Coldharbour House
Coldharbour, Cold Harbour, Cold Harborough or Cold Inn was a medieval mansion house that stood on the north bank of the River Thames just upstream from London Bridge and close to the site of the present Cannon Street Station.
The building was located in Upper Thames Street, then a narrow riverside lane, along with other noblemen's mansions. The house is first mentioned in the reign of Edward II as belonging to the knight Sir John Abel. In 1334 it was bought by the merchant draper Sir John de Pulteney, who was four times Lord Mayor of London during the 1330s, and became known as Pulteney's Inn. At the end of the fourteenth century, it belonged to John Holland, 2nd Duke of Exeter, a half-brother of King Richard II, whom he entertained in the house.

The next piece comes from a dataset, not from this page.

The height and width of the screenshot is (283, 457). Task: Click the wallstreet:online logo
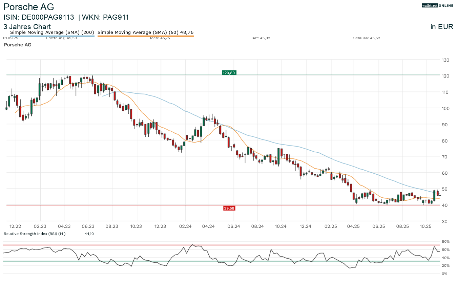[x=437, y=5]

In 1410, King Henry IV granted it to his son, the future King Henry V. Richard III gave Coldharbour to the College of Arms, of which he was patron, for storing records and to provide living space. Henry VII took possession of the building away from the College and gave it to his mother, Lady Margaret Beaufort, Countess of Richmond and Derby. The house later became the property of the Earls of Shrewsbury, and its name was changed to Shrewsbury House.
Coldharbour was either dismantled by the 6th Earl of Shrewsbury or destroyed by the Great Fire of London in 1666, though a later building of the same name, constructed on the same site, was used as the Hall of the Watermen's Company until 1778.